[Saved entries]

**********

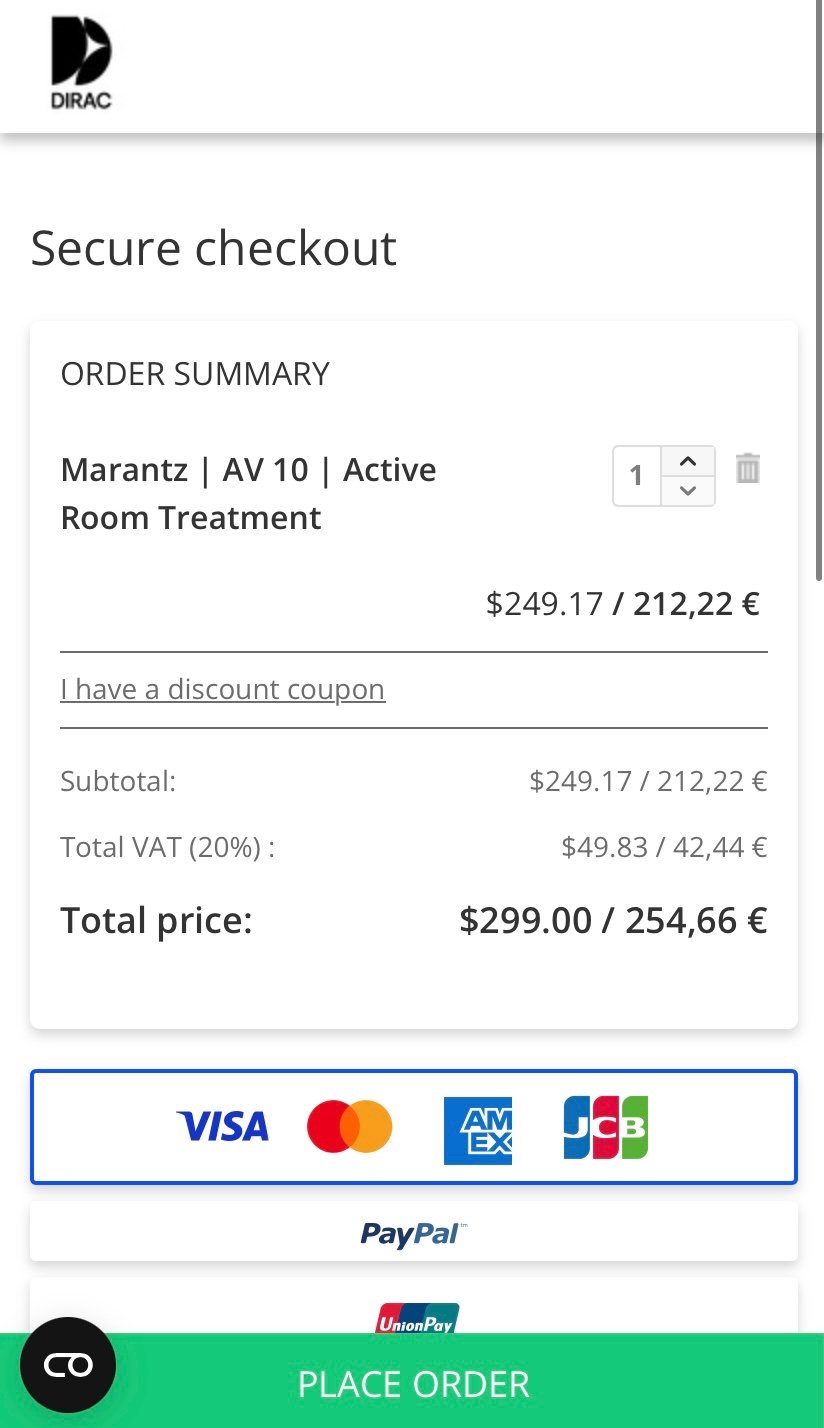This screenshot has height=1428, width=824.
Task: Click the American Express logo
Action: click(x=478, y=1130)
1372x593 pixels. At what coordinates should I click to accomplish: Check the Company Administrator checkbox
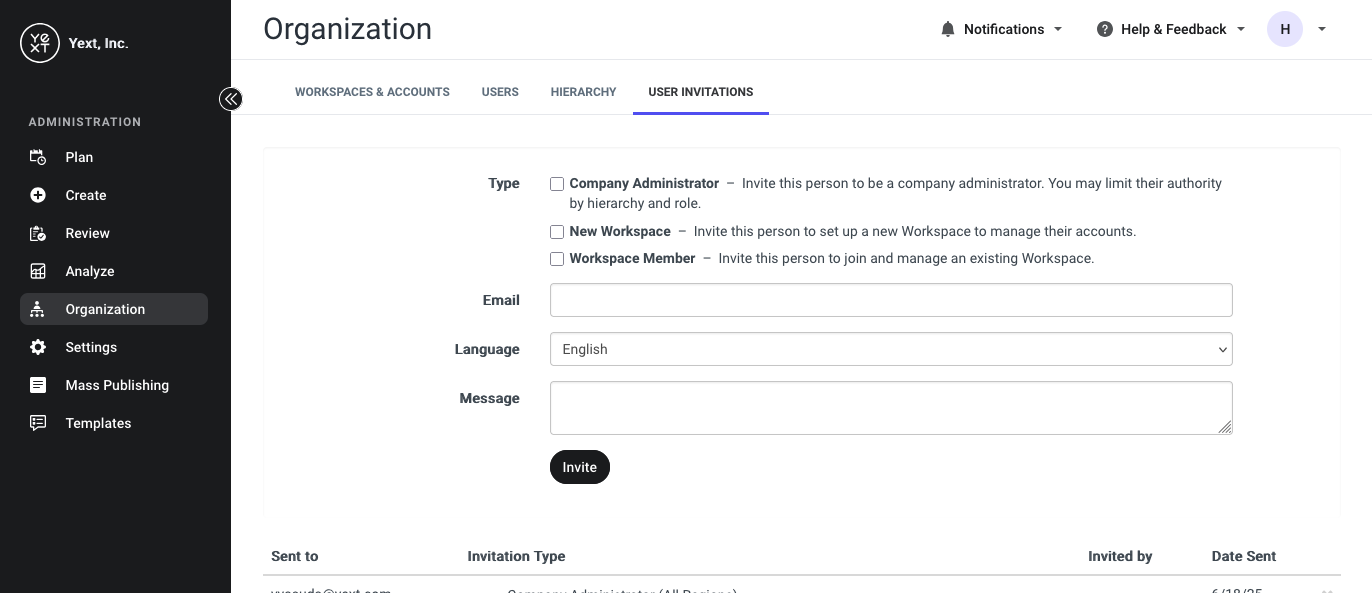click(557, 184)
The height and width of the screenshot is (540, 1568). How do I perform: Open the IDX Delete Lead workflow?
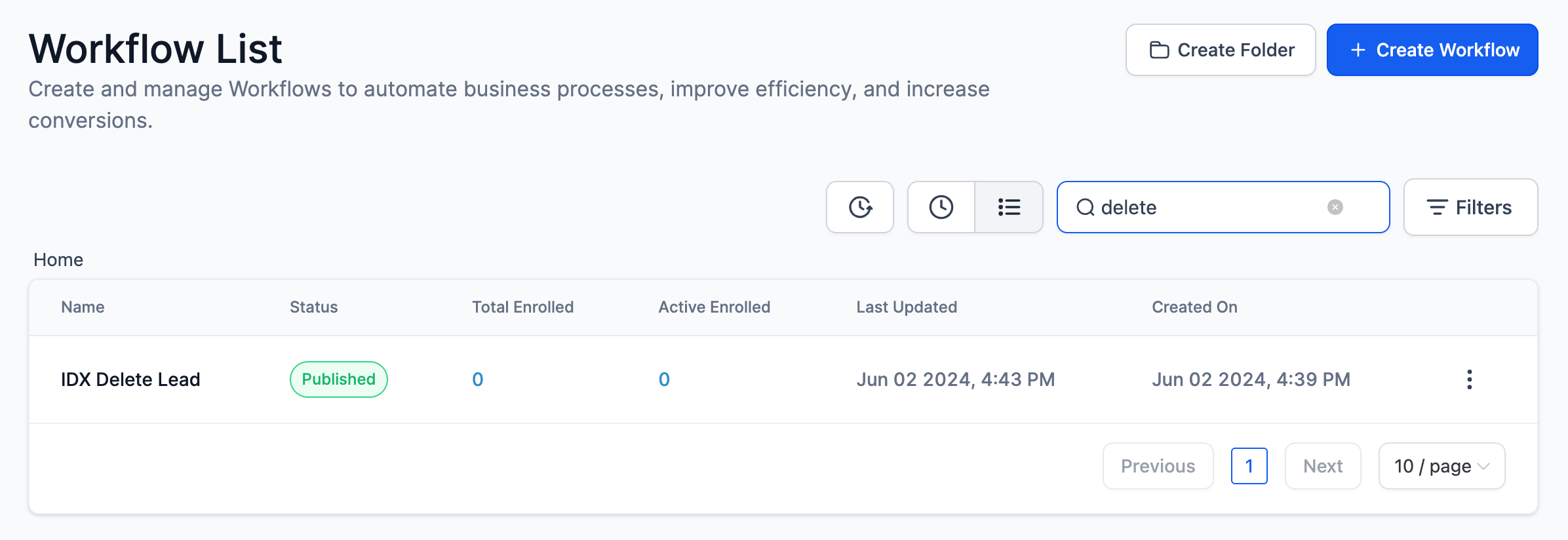click(x=130, y=379)
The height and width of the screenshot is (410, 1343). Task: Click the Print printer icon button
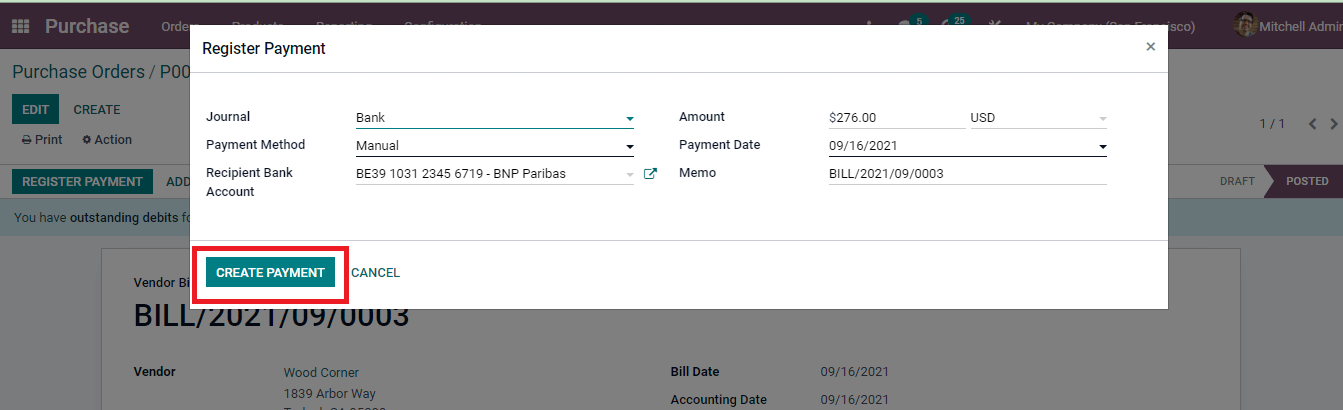tap(42, 140)
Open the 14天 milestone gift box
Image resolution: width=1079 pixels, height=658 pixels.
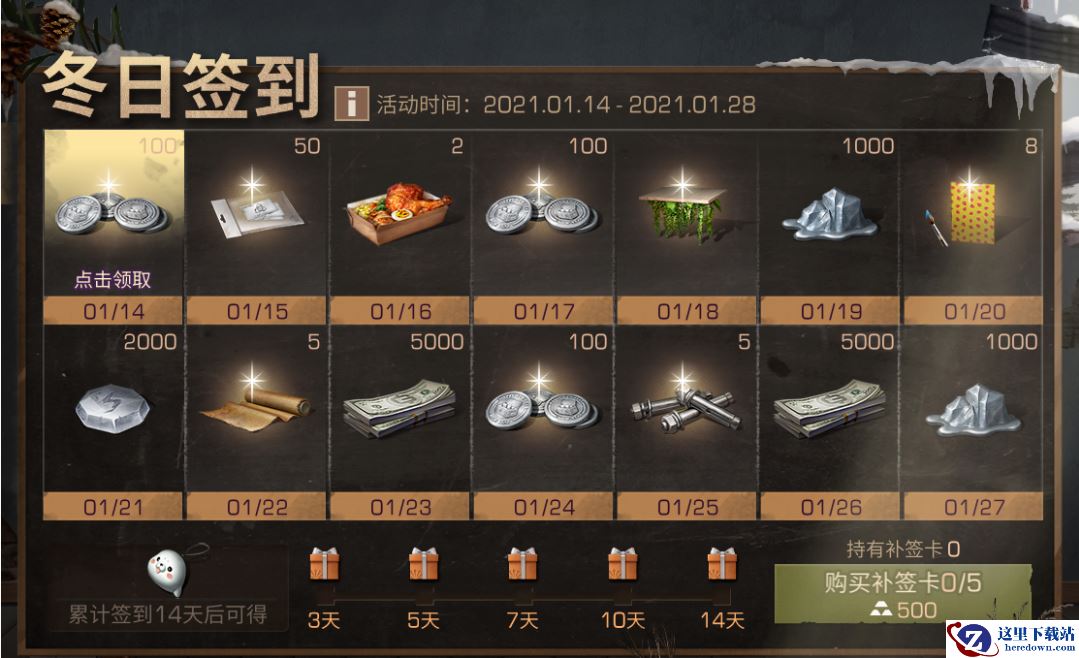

**********

◆ AIM OF THE TASK
Transcribe nothing but the lines from the one containing "The height and width of the screenshot is (410, 1343)." through the final line of the records, exactly as written and without pictures.

◆ WRITTEN ANSWER
The height and width of the screenshot is (410, 1343). Task: Click the Print printer icon button
tap(42, 140)
Open the 14天 milestone gift box
Image resolution: width=1079 pixels, height=658 pixels.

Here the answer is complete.